Begin
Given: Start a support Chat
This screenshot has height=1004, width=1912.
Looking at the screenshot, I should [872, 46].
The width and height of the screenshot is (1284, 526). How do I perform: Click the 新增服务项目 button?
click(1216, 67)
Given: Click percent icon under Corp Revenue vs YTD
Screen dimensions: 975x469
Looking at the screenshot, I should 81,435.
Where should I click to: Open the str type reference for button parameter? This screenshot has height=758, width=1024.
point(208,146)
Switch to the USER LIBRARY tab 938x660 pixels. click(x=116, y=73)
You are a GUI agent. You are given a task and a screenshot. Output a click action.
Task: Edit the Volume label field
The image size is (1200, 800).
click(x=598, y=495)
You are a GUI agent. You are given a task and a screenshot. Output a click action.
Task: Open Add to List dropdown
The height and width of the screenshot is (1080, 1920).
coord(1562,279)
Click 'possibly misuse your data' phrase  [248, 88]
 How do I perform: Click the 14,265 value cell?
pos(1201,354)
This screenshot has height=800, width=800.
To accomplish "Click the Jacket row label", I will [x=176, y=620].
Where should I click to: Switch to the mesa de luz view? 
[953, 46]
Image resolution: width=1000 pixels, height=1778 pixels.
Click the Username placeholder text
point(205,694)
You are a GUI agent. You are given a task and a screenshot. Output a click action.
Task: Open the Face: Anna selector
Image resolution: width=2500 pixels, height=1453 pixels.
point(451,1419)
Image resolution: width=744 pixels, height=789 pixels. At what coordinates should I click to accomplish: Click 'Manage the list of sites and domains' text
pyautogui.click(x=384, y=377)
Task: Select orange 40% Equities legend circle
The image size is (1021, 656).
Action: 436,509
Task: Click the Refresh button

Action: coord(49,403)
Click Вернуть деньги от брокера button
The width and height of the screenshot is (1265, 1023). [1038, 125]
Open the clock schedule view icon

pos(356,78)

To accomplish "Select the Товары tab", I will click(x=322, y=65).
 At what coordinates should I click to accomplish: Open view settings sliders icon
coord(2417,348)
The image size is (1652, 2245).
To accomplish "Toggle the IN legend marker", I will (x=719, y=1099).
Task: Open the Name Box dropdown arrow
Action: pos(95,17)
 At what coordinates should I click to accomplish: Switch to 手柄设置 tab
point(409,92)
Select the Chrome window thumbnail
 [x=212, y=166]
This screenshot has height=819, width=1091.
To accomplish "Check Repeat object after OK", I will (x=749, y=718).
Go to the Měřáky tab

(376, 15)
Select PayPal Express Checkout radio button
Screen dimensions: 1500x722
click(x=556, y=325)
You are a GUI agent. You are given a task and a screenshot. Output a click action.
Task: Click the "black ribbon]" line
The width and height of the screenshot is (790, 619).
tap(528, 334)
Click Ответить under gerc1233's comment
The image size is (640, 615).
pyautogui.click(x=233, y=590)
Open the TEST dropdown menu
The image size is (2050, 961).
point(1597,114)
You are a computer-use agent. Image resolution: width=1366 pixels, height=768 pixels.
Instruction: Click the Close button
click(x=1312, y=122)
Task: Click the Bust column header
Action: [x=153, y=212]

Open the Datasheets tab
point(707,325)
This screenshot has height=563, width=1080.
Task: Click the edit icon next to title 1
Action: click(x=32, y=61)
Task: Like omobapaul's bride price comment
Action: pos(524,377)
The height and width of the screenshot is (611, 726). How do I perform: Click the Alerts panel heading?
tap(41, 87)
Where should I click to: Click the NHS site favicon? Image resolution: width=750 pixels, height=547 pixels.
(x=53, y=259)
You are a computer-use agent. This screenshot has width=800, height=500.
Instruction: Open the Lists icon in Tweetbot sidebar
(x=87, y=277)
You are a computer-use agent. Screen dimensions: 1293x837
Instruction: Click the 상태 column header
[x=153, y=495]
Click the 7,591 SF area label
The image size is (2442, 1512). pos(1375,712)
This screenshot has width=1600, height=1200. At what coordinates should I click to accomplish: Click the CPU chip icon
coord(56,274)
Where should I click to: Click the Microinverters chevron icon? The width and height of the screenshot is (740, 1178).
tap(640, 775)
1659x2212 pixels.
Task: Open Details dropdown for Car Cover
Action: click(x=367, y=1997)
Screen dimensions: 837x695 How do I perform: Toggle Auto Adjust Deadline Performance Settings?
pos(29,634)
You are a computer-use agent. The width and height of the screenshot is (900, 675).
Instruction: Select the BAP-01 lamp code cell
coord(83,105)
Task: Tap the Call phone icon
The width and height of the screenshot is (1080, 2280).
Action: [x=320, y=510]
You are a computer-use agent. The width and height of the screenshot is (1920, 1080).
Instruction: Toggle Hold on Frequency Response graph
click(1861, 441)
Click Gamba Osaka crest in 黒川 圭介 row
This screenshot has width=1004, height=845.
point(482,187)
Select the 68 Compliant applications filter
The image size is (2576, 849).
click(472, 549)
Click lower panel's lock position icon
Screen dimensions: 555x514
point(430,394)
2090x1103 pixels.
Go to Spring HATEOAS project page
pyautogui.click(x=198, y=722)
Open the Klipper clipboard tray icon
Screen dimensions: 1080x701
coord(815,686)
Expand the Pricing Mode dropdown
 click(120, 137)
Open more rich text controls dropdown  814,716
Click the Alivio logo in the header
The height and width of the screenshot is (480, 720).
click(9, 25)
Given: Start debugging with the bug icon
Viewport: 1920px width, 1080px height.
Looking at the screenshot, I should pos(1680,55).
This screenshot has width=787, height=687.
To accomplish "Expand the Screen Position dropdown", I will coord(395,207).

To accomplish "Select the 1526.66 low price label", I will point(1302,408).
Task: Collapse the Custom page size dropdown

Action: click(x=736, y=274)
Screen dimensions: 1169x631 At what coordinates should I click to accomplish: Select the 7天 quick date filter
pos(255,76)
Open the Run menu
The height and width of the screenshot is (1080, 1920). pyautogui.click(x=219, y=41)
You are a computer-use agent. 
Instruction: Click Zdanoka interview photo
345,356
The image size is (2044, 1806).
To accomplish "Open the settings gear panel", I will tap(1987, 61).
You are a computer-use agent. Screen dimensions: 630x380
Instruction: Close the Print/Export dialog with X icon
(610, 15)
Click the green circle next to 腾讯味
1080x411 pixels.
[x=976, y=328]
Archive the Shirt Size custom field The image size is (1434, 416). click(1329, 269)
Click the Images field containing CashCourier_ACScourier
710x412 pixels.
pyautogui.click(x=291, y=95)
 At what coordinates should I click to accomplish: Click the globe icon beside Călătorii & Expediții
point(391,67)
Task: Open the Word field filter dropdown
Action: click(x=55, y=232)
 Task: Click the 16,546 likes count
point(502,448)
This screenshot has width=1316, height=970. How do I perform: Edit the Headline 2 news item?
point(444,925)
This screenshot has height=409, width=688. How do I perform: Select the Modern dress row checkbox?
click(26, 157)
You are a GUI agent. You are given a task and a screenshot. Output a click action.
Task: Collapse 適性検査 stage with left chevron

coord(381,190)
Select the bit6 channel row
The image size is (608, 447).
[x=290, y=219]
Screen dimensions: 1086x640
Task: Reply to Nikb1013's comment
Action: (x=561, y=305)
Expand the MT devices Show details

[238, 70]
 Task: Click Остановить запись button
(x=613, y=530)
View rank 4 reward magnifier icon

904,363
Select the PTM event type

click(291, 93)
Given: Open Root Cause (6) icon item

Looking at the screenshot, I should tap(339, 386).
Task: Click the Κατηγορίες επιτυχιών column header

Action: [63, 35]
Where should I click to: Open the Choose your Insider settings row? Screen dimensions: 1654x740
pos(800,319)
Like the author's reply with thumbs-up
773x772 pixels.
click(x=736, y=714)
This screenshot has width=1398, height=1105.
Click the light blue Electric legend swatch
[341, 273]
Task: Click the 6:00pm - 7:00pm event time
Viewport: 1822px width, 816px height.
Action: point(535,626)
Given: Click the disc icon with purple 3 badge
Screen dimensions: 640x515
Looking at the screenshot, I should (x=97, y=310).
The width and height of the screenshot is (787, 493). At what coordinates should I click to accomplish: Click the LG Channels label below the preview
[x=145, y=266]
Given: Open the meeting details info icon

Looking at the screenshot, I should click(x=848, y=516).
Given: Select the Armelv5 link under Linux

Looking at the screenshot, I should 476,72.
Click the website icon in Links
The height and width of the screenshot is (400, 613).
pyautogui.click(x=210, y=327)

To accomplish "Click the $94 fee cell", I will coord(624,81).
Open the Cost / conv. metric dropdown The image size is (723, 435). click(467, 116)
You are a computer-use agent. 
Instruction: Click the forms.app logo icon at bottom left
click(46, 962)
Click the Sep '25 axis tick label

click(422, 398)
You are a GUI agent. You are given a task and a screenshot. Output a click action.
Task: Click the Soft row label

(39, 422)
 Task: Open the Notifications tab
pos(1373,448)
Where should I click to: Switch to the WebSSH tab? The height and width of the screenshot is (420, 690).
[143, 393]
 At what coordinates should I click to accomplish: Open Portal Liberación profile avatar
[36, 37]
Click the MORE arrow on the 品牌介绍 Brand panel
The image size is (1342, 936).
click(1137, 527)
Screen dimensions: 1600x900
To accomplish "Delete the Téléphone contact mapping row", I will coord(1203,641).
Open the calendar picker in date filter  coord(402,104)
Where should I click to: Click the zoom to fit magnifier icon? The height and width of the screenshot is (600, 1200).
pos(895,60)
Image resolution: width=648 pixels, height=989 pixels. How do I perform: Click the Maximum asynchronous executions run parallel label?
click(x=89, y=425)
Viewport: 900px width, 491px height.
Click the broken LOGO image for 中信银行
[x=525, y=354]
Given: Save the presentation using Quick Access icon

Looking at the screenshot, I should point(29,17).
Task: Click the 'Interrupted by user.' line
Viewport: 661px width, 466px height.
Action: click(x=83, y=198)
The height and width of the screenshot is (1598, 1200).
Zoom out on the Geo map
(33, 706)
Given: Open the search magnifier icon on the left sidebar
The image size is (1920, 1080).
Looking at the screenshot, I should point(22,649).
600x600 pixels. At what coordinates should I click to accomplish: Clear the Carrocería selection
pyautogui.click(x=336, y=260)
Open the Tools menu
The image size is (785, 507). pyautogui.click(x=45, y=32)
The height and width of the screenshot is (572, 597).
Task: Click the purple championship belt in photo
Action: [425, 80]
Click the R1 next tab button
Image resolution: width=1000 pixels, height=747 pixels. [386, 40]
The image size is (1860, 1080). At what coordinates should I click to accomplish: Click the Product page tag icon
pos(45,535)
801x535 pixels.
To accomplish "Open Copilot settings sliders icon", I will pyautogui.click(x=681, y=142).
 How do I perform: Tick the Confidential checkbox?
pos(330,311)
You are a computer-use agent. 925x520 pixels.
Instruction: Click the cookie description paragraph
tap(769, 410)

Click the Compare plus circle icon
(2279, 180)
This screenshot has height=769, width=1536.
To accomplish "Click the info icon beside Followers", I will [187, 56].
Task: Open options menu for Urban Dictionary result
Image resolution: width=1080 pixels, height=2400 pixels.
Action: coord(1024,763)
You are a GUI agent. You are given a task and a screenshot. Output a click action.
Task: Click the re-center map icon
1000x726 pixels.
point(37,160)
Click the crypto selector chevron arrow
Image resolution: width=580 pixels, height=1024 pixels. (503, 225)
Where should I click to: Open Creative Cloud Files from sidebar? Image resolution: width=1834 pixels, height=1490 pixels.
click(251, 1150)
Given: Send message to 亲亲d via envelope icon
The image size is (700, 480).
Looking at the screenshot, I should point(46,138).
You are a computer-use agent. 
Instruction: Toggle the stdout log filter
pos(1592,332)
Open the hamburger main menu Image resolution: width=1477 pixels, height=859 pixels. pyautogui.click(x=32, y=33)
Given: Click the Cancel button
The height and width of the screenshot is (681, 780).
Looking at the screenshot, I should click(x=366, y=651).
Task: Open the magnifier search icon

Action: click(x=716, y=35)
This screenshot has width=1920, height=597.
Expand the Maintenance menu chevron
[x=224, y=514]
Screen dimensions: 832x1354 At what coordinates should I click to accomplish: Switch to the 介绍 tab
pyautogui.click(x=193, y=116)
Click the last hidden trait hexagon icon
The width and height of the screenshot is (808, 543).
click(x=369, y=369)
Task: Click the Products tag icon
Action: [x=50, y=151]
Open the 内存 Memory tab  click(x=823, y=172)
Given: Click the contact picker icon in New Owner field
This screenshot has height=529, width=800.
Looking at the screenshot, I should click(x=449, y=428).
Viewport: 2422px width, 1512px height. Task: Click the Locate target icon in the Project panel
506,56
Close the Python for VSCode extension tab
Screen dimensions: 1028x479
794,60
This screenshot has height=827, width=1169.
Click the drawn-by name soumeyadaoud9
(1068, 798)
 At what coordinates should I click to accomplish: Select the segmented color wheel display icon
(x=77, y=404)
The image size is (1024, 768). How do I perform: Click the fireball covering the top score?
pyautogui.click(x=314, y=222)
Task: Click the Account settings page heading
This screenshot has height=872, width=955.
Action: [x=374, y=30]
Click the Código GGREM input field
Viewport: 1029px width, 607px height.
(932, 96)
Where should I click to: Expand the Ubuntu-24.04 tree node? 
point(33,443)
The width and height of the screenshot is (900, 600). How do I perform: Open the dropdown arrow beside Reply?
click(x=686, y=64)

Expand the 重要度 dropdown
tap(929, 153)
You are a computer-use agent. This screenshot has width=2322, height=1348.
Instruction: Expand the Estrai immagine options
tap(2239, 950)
End
**Given exercise**.
Render every line from the start of the rows through the line holding "click(x=598, y=495)", inclusive, as a Markdown table with columns No. and Line. Number each line and leave out blank ones.

**Output of the task**.
| No. | Line |
|---|---|
| 1 | Given: Start a support Chat |
| 2 | This screenshot has height=1004, width=1912. |
| 3 | Looking at the screenshot, I should [872, 46]. |
| 4 | The width and height of the screenshot is (1284, 526). How do I perform: Click the 新增服务项目 button? |
| 5 | click(1216, 67) |
| 6 | Given: Click percent icon under Corp Revenue vs YTD |
| 7 | Screen dimensions: 975x469 |
| 8 | Looking at the screenshot, I should 81,435. |
| 9 | Where should I click to: Open the str type reference for button parameter? This screenshot has height=758, width=1024. |
| 10 | point(208,146) |
| 11 | Switch to the USER LIBRARY tab 938x660 pixels. click(x=116, y=73) |
| 12 | You are a GUI agent. You are given a task and a screenshot. Output a click action. |
| 13 | Task: Edit the Volume label field |
| 14 | The image size is (1200, 800). |
| 15 | click(x=598, y=495) |